Devoted to the endless quest of all things beautiful

Return of The Caftan


August 4, 2017


Move over skinny jeans, the return of the Caftan is upon us.

 

Wikipedia defines a caftan as a variant of a robe or tunic, versions of which have been worn by several cultures around the world for thousands of years. They’re believed to have roots in ancient Mesopotamia, the cradle of civilization, a region that includes parts of present-day Turkey, Syria, and Iraq.

 

“ The structure of a caftan is really just loose fabric, attached to the shoulders with holes for the arms and the head,” says stylist and fashion historian Anna Yanofsky, who is the editor of “Exhibiting Fashion” and has also written about caftans for Nomad-Chic.  “It’s the kind of garment that has been worn throughout history by lots of different cultures. The idea of taking loose fabric and covering the body is prevalent throughout the world. But the ones that we know now as fashionable caftans have their most immediate root in the 1960s, when designers were starting to look toward more exotic locations like Morocco and Turkey, places where these traditional loose, flowing garments were worn for centuries because of the warm climates. It’s such a breathable, comfortable garment in the heat.”

 

 

The appeal of the unstructured garment is that it can be transformed in so many ways. You can dress it up or dress it down. It can be worn at home, to parties or to the beach as a cover up. In the early ’60s, “Vogue” editor-in-chief Diana Vreeland discovered caftans on a trip to Morocco, and began to wear them around the office and champion them in her writing, calling them “the most becoming fashion ever invented”. By 1967, Vreeland’s “Vogue” was overflowing with caftans. She insisted that caftans were “fashionable for the beautiful people.”

 

 

Celebrities like Jackie Kennedy, Bianca Jagger, Anjelica Huston, Brigitte Bardot, and Diahann Carroll were photographed in designer caftans. Grace Kelly, who became the Princess of Monaco in 1956, appeared sporting a caftan.
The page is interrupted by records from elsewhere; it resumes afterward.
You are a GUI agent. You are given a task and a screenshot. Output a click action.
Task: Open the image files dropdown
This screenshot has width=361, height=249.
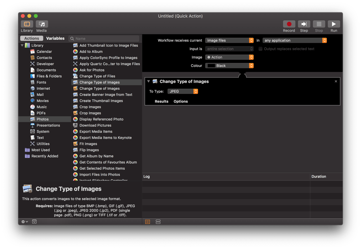pos(229,40)
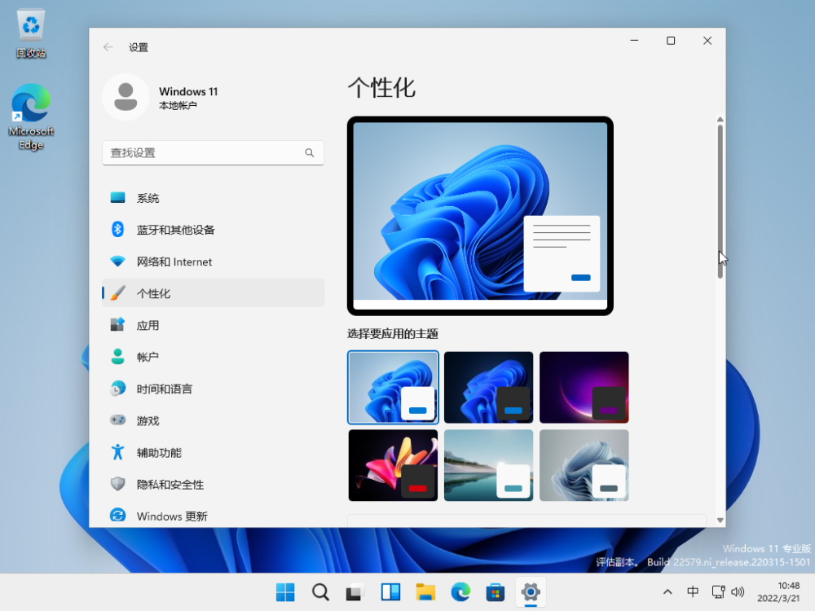Select 时间和语言 in the sidebar

point(164,389)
Outside of the appeal of exoticism and Eastern culture, the rise of the caftan had a lot to do with pushing the boundaries of what American women could wear, and when.

 

More recently, designers like Naeem Khan, Stella McCartney, Alberta Ferreti, Reem Acra, Gucci, Roberto Cavalli and Tory Burch have gotten on the caftan bandwagon. It moves with the air and with the body, so it goes from hiding the silhouette to emphasizing it.

 

In this age of action -addiction, slip into a caftan, relax and enjoy the gift of time – a most precious commodity.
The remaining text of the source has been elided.